_Excerto_
•••
A importância da chuva

Em 2004 viveram-se dias de tempestade em agosto como não se viu em quase um século. Contra todas as recomendações, dos responsáveis pela segurança das infraestruturas às equipas técnicas do som, a organização decidiu avançar. “Era preciso respeitar as quatro ou cinco mil pessoas que ali estavam para ver os concertos.” João Carvalho conhece bem a história de muitos festivais, sobretudo na Europa, e não se recorda de ter havido um que continuasse, debaixo de tamanha intempérie.

Além dos riscos, perante a chuva torrencial, havia ainda o impacto negativo na bilheteira porque não se venderam bilhetes suficientes. “Tivemos um prejuízo enorme, que ainda se tornou maior porque foi preciso mais dinheiro para criar alternativas” como os caminhos em tout-venant para controlar o lamaçal.

Foi o ano de Motorhead, John Spencer Blues Explosion e uns ilustres desconhecidos na época, os Black Rebel Motorcycle Club, que João Carvalho nunca vai esquecer. Eles saíram do palco aos pontapés na lama e a dizerem “Grande noite! Foi dos melhores concertos que demos!” Debaixo de chuva intensa, “havia pessoas que ficaram sem roupa, sem tendas, sem nada.”
•••
_Registos armazenados_
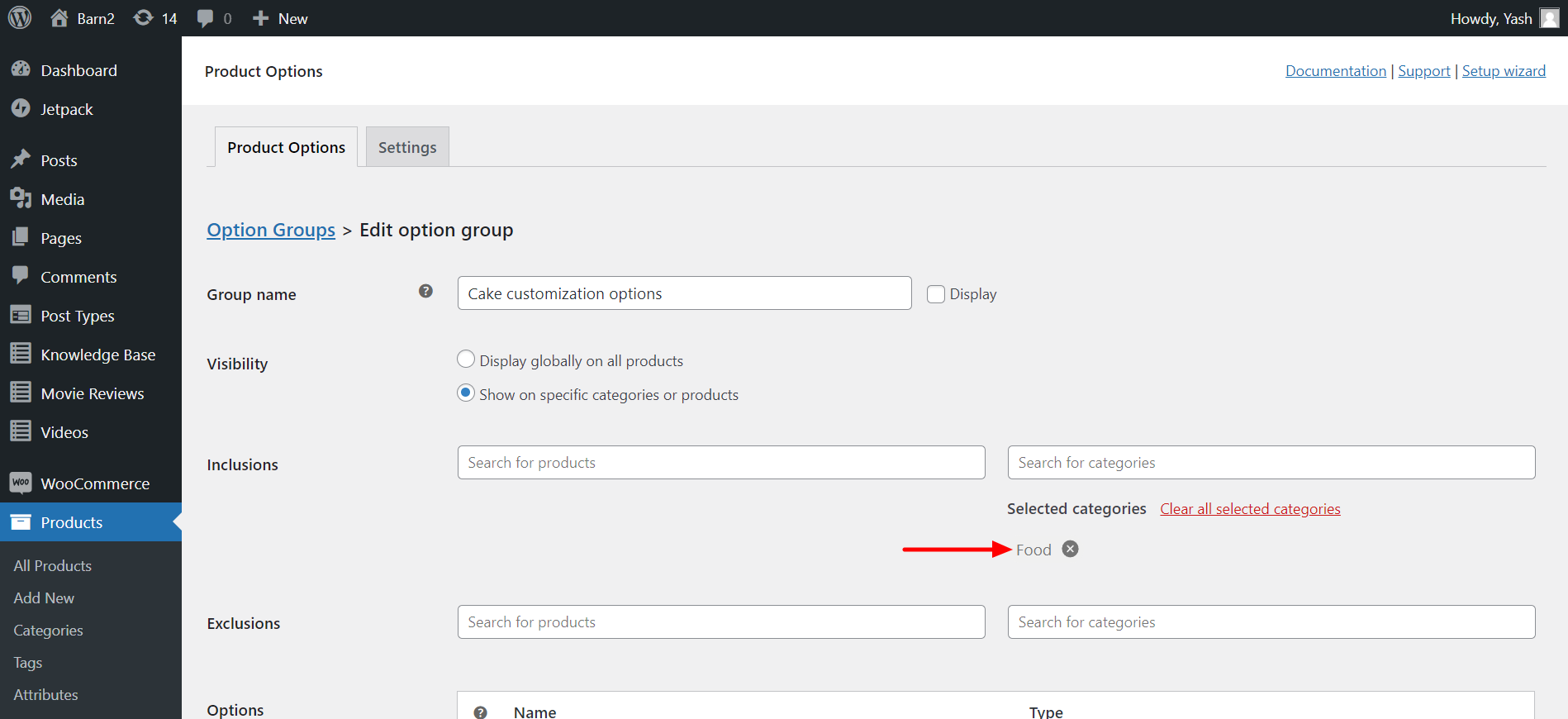This screenshot has height=719, width=1568.
Task: Switch to the Settings tab
Action: point(407,147)
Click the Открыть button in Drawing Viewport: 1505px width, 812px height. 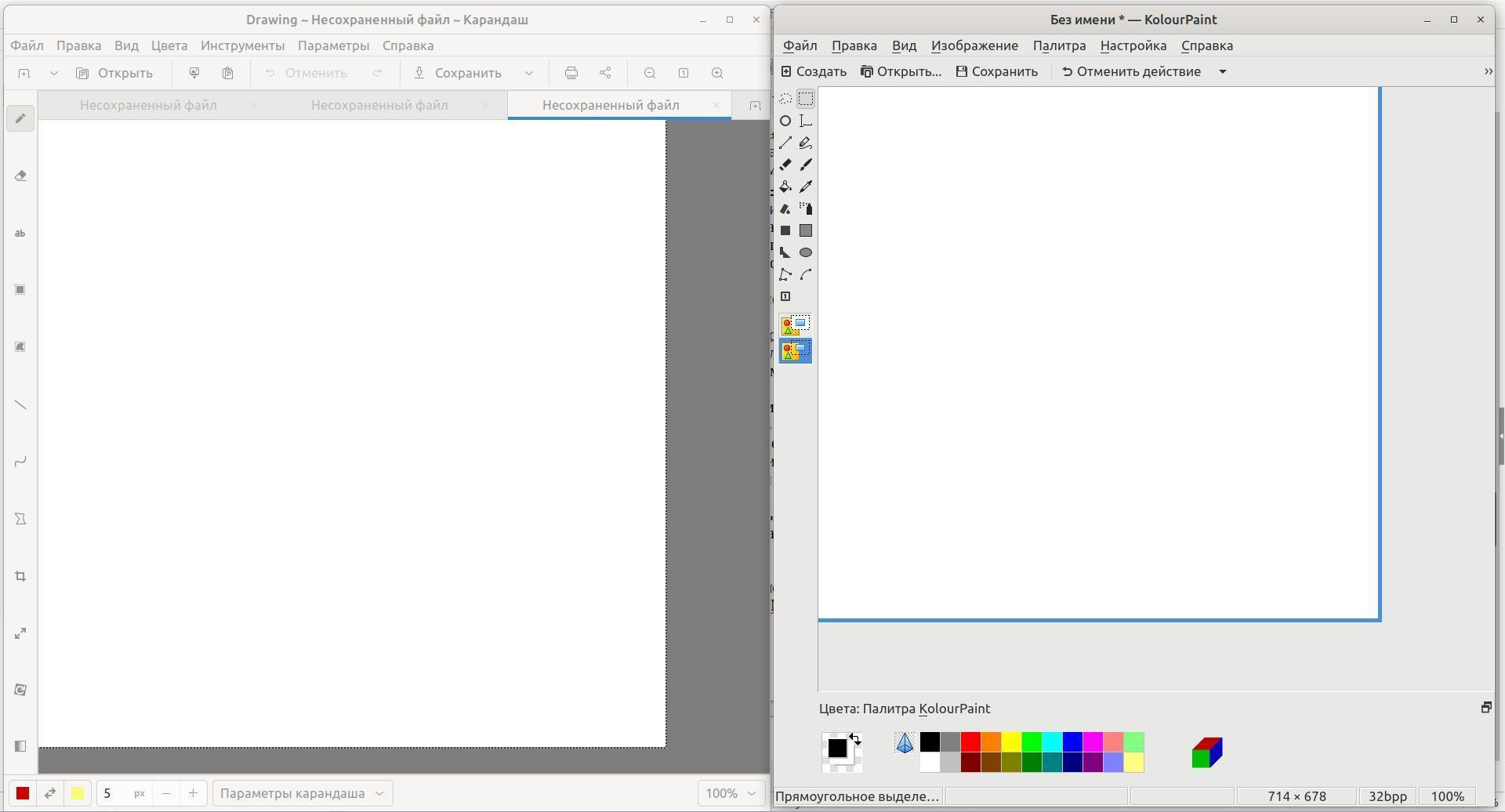(x=114, y=73)
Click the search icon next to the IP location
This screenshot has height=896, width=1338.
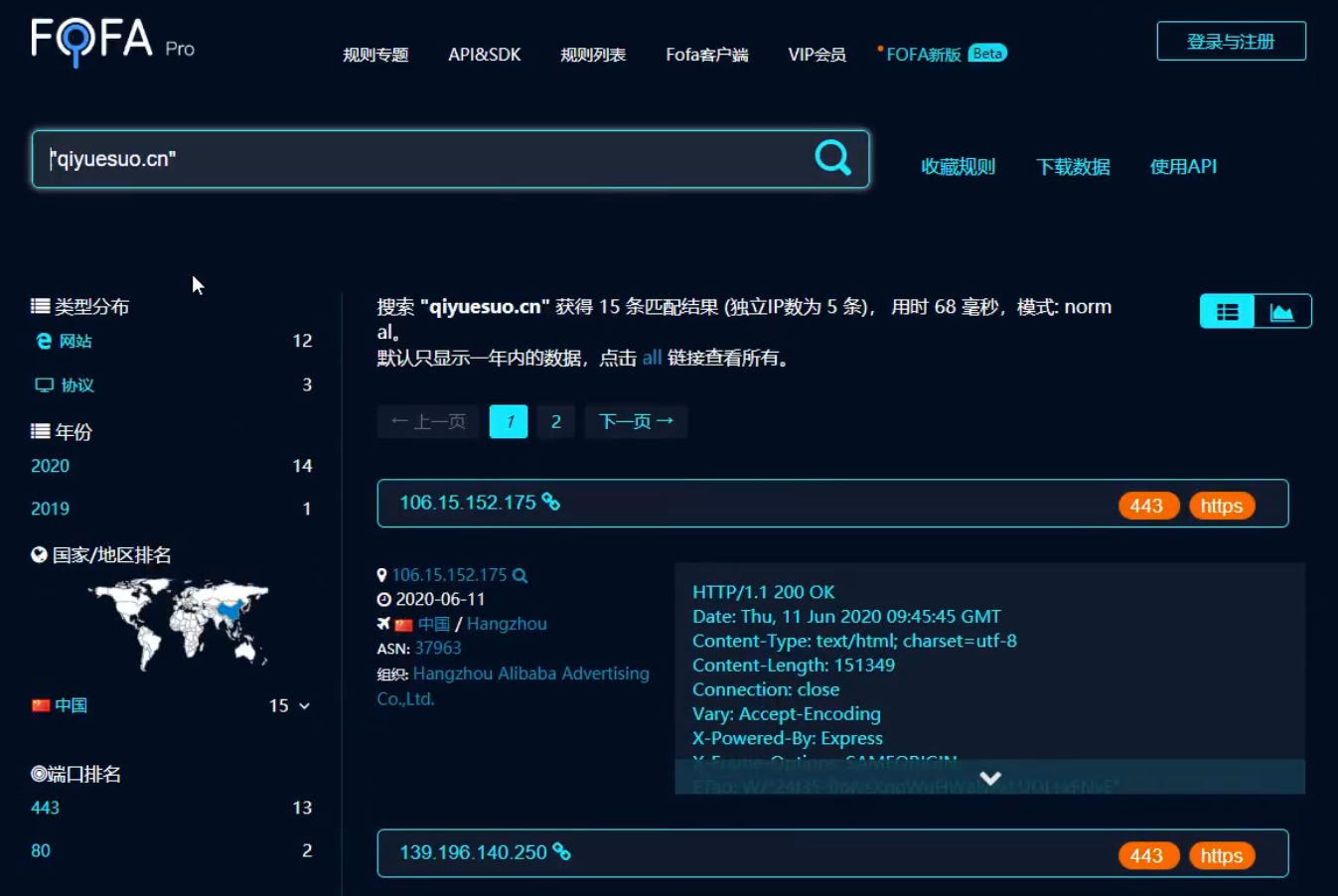(520, 575)
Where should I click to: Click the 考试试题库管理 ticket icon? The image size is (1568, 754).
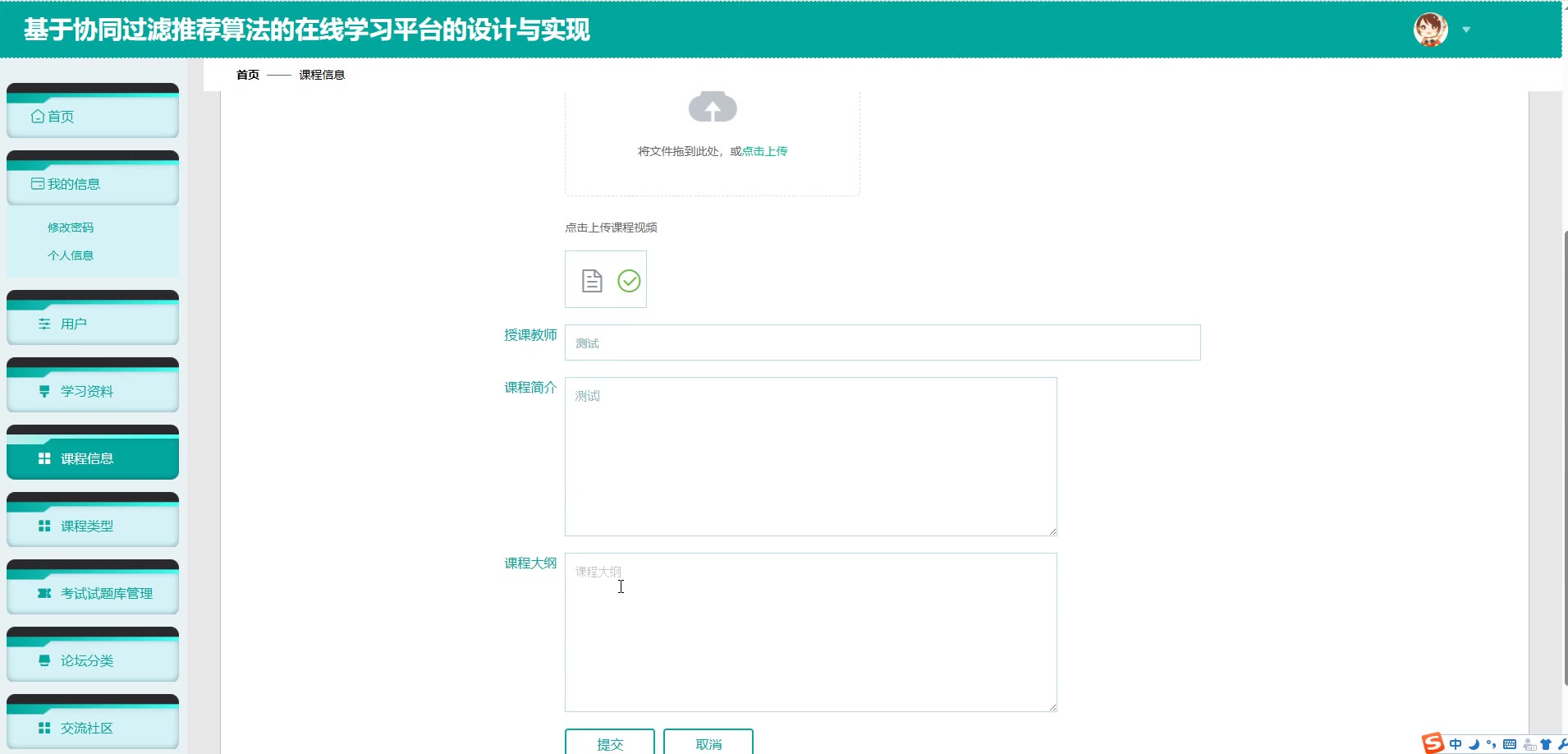point(44,593)

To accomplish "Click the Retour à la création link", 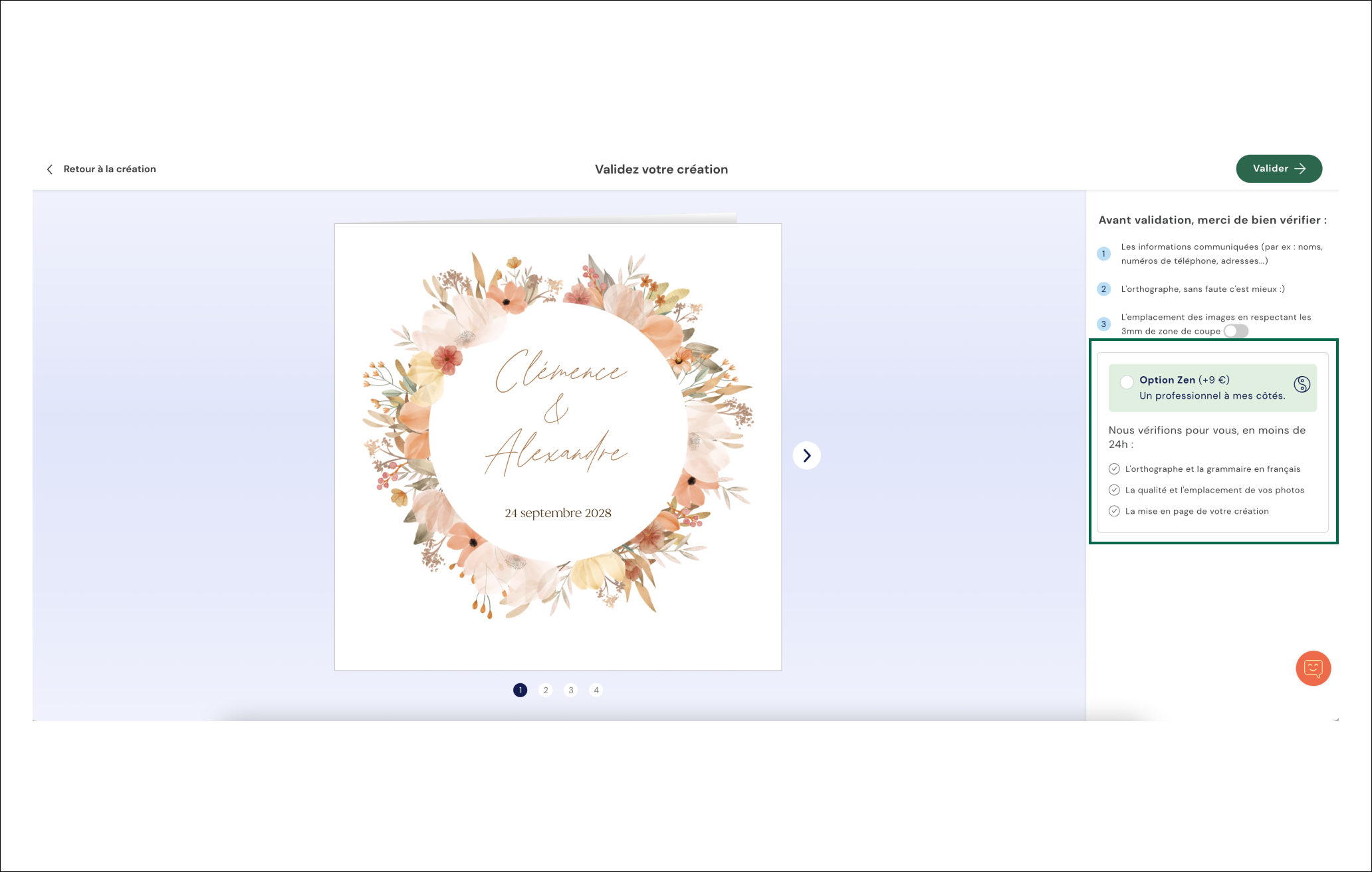I will (110, 169).
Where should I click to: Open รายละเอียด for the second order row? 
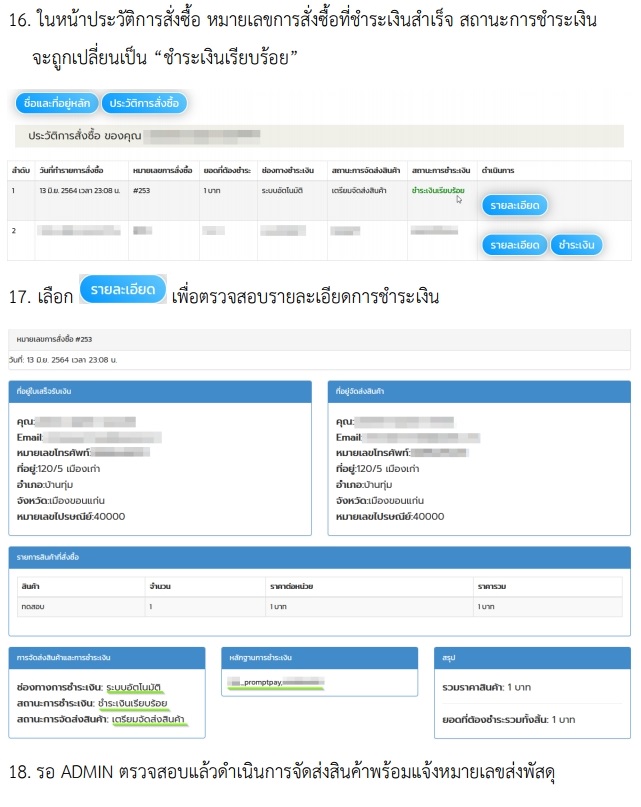click(x=514, y=245)
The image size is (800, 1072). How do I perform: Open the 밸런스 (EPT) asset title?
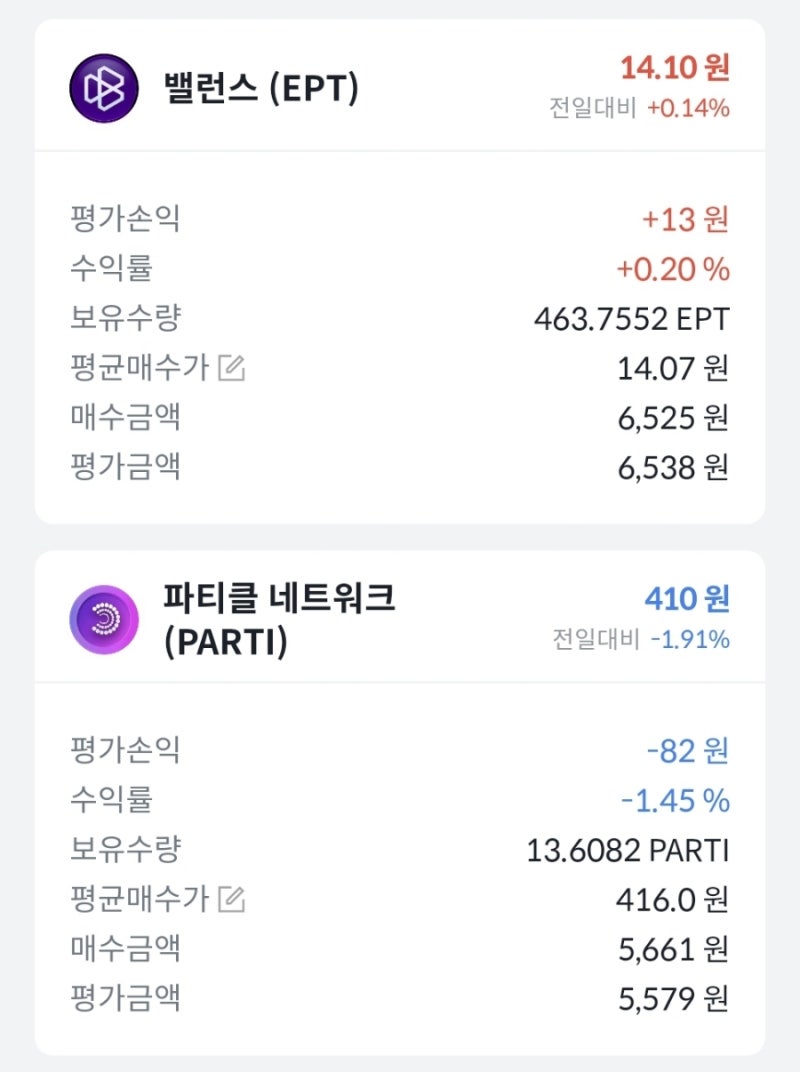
•••
_Exercício breve_
Indique se cada afirmação está de acordo com o excerto sobre a chuva no festival, respondendo sim ou não e citando as palavras do excerto que o decidem: (a) a organização avançou seguindo as recomendações das equipas técnicas do som; (b) nesse ano venderam-se bilhetes suficientes; (c) os Black Rebel Motorcycle Club eram pouco conhecidos na época. Os registos constituem material independente do excerto.

_Resposta_
(a) Não: «Contra todas as recomendações, dos responsáveis pela segurança das infraestruturas às equipas técnicas do som, a organização decidiu avançar.»
(b) Não: «não se venderam bilhetes suficientes»
(c) Sim: «uns ilustres desconhecidos na época, os Black Rebel Motorcycle Club»